Hammer’s great rival in the British horror movie market in the 60s and 70s was Amicus Productions. Amicus specialised in horror anthology films, all of which are worth seeing, but in my view the best of all their films was their 1972 release Asylum.

Asylum was written by Robert Bloch, best known as the author of Psycho but an excellent and versatile writer of fiction in various genres. The director was Roy Ward Baker, one of the top British directors of the period (and a man who did some notable horror movies for Hammer as well).

Asylum benefits from a particularly strong framing story. Young psychiatrist Dr Martin (Robert Powell) has applied for a position as a houseman at an insane asylum. On arrival he discovers that the director of the hospital is now a patient. The assistant director sets Dr Martin a challenge. He has to interview four patients, one of whom is the asylum’s former director. If Dr Martin can correctly identify which patient is the former director he gets the job. Each of the four patients then tells his or her story, these stories being the movie’s four segments.

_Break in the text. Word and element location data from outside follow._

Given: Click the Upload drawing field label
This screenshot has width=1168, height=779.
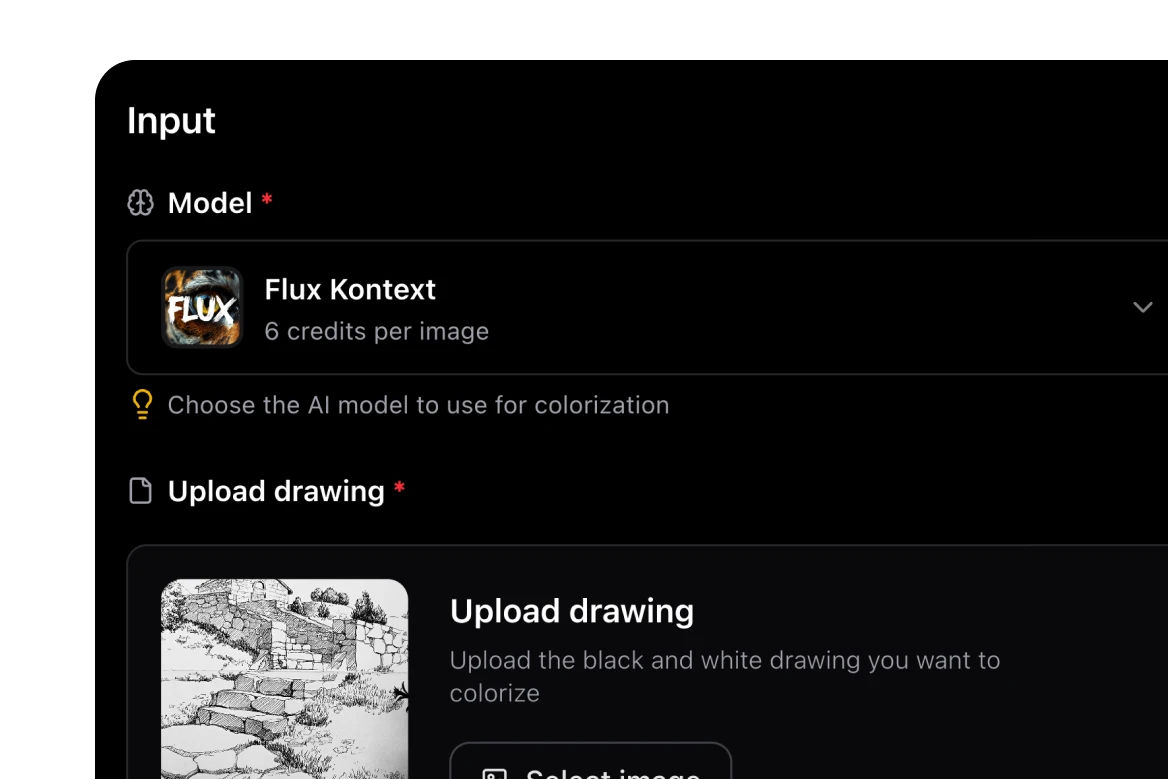Looking at the screenshot, I should click(276, 491).
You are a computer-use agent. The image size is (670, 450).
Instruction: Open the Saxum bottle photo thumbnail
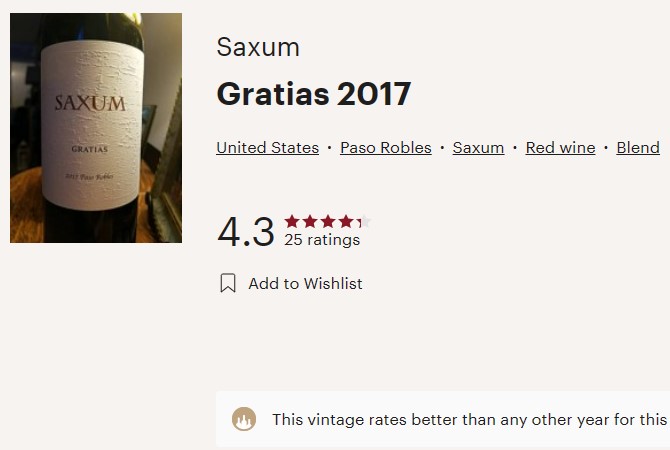[x=96, y=128]
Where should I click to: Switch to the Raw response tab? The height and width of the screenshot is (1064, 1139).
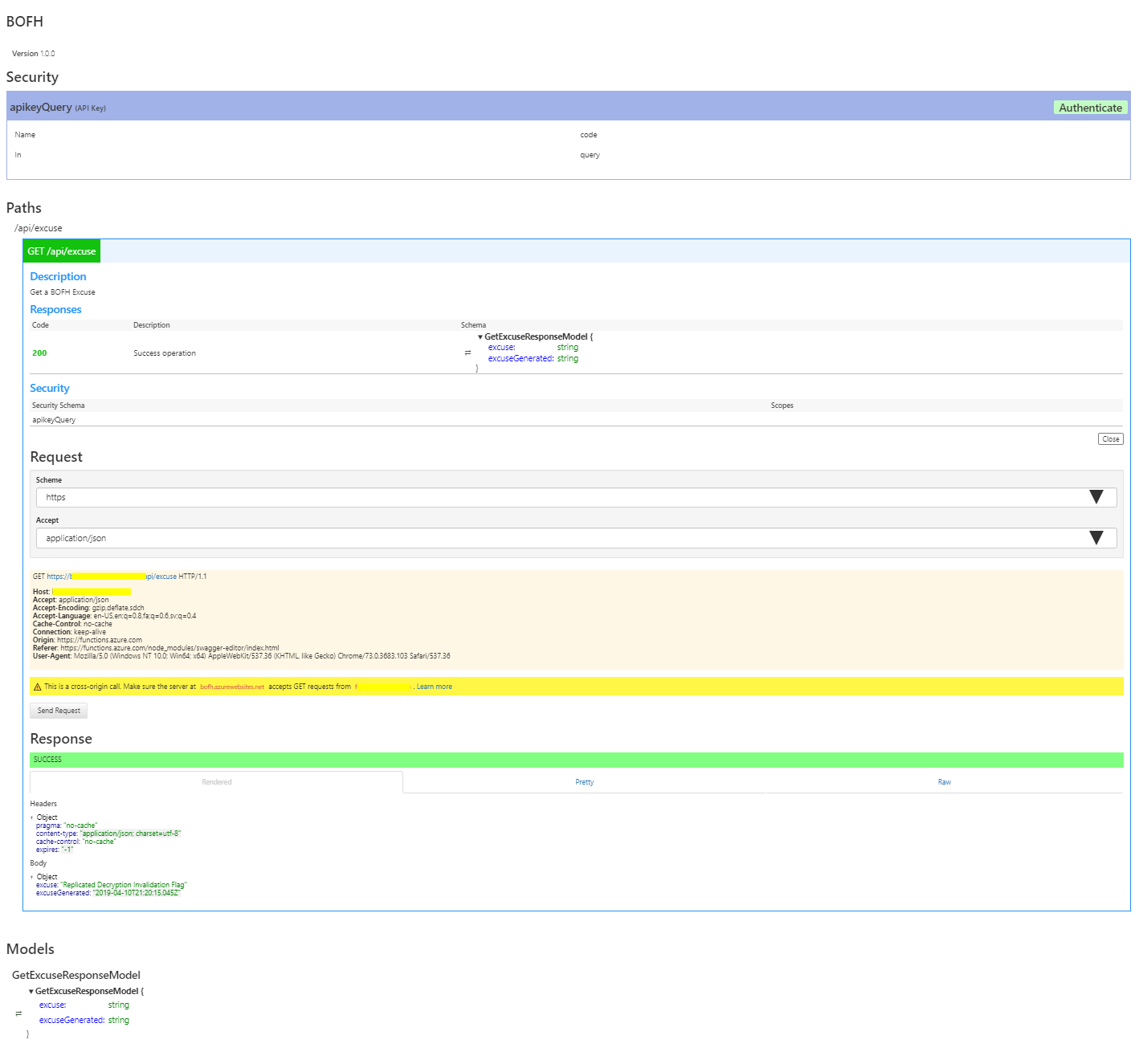(944, 782)
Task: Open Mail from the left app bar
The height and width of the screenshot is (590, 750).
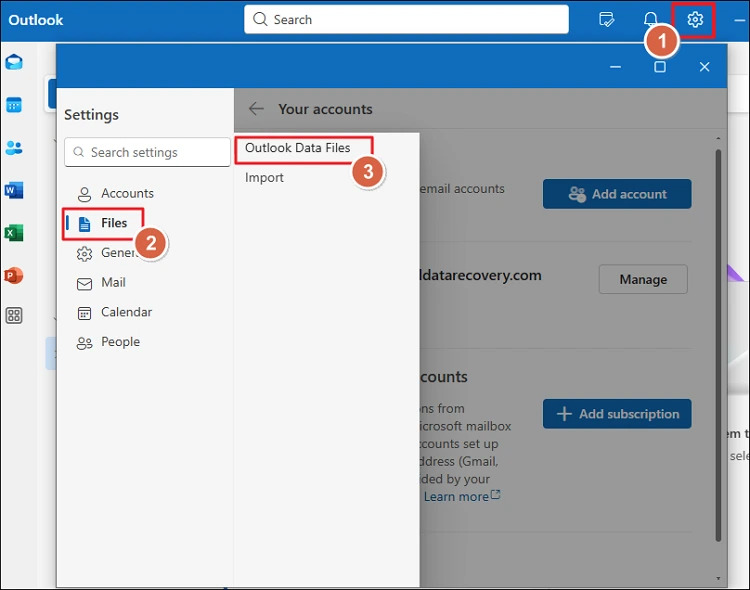Action: (x=14, y=63)
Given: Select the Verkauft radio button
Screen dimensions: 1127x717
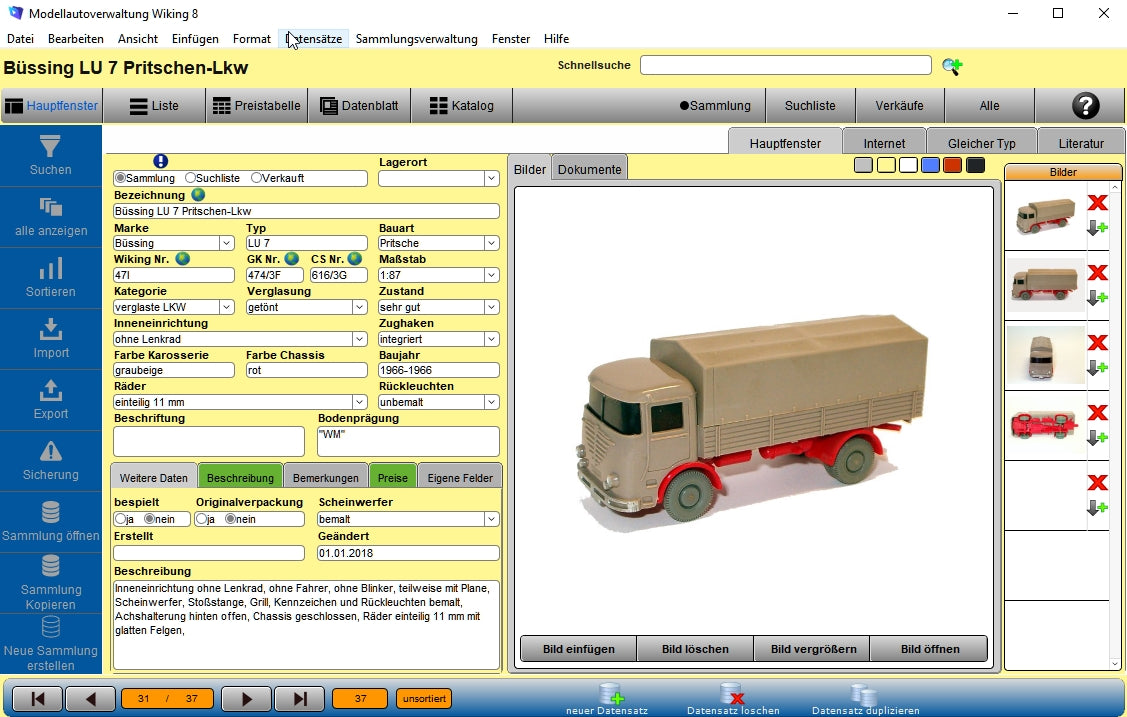Looking at the screenshot, I should point(256,178).
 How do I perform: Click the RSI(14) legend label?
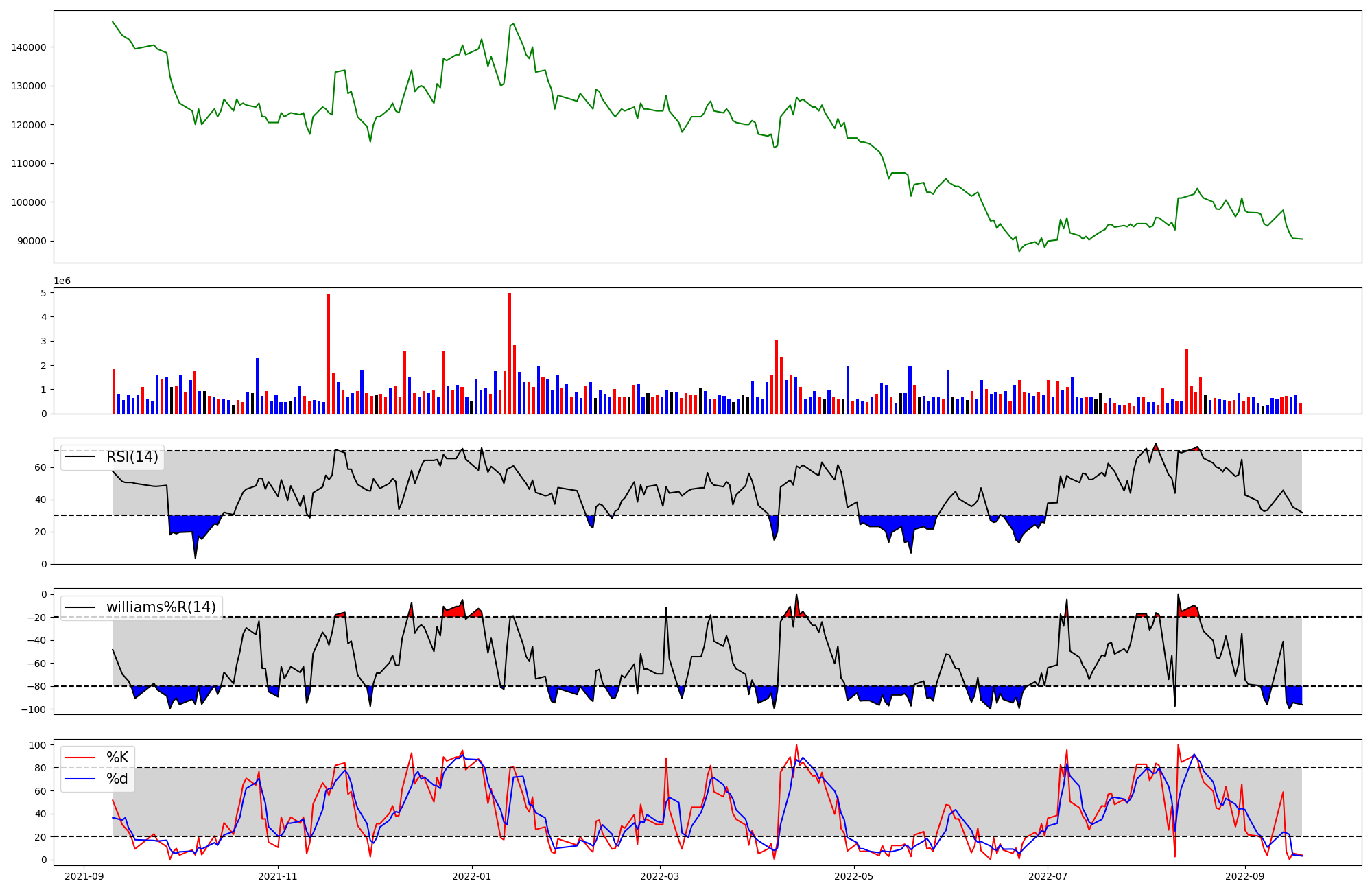[x=132, y=457]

In the first of these, Frozen Fear, Bonnie (Barbara Parkins) is a young American having an affair with a middle-aged Englishman, Walter (Richard Todd). Since Walter’s wife (Sylvia Sims) controls the money and refuses to give him a divorce they plot to kill her. This proves to be more difficult than they expected, which may or may not be because the wife is a student of voodoo. It’s a nicely macabre story, very much what you expect from Robert Bloch. Parkins was a competent actress. Richard Todd’s career may have been on the downslide but he was an excellent actor and he does well here.

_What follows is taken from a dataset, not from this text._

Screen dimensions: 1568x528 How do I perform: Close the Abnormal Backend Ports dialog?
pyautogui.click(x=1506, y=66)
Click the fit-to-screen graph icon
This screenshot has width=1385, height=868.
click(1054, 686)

In the second part, The Weird Tailor, Barry Morse plays a tailor name Bruno desperate for money who is delighted when the mysterious Smith (Peter Cushing) offers him a huge fee for a rather unusual suit. The suit is in fact very unusual indeed. Cushing is delightfully creepy and, as he so often did, he makes Smith a figure who is both terrifying and tragic. Barry Morse (a fine and underrated actor) is able to make Bruno almost pathetic but not quite and he does a fine job in emphasising Bruno’s desperation for money which warps his judgment.

The third segment, Lucy Comes to Stay, involves a young woman named Barbara (Charlotte Rampling). Barbara has been released from a mental hospital after a breakdown but her brother George (the delightfully smooth and urbane James Villiers) is not convinced that she has fully recovered. He employs a nurse to keep an eye on her. He had hoped that they had heard the last of Lucy (Britt Eckland) but his hopes are to be sadly disappointed. Rampling was not yet a star but she already has that slightly odd quality that always made her so interesting. Britt Eckland has rarely received much respect as an actress and that’s a trifle unfair. Her performance is more than competent.

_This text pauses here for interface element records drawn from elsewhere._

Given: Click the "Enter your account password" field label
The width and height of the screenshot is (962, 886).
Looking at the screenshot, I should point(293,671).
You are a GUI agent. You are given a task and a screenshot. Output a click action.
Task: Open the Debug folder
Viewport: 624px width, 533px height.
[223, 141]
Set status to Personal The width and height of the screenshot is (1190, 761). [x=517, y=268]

The fourth segment (Mannikins of Horror) features the inimitable Herbert Lom as Byron, a man who believes he can transfer his mind into a toy robot. 

One of this film’s major asset is the stellar cast. Apart from those already mentioned there’s Geoffrey Bayldon as the hospital’s unctuous porter and Patrick Magee as the assistant director, Dr Rutherford. This is a movie in which everyone is so perfectly cast that it’s hard to pick a single standout performance. They’re all so good.

Asylum is an example of just how good a modestly budgeted movie can be with the right people involved. Director Roy Ward Baker, cinematographer Denys N. Coop, editor Peter Tanner and art director Tony Curtis were all professionals and the results are very good indeed. 

Camera tricks like Dutch angles generally need to be used judiciously but in this case, given the subject matter and the asylum setting, they’re entirely appropriate and are used to good effect. While much of the movie was made as Shepperton Studios there’s a considerable amount of location shooting as well. Amicus, like Hammer, were able to make cheap movies that looked more expensive than they were.

Amicus, very wisely, did not try to copy the Hammer style directly. Hammer were the masters of gothic horror so Amicus concentrated on contemporary chillers. This gives Amicus’s movies their own distinctive flavour.

Robert Bloch’s screenplay adapted four of his own earlier short stories. Lucy Comes to Stay was a story that he considered to be a kind of dry run for Psycho.

Dark Sky’s DVD presentation includes a brief but quite informative featurette on the history of Amicus Productions and an audio commentary with Roy Ward Baker and camera operator Neil Binney. Their recollections of the making of the film are still vivid and they are clearly (and with reason) quite proud of it. The transfer is good although not outstanding.

There’s no gore but there’s plenty of suspense and a nicely creepy atmosphere of crazed weirdness. You just don’t need gore in a horror movie if you know what you’re doing. Asylum is one of the most enjoyable of all British horror movies of this era. Very highly recommended.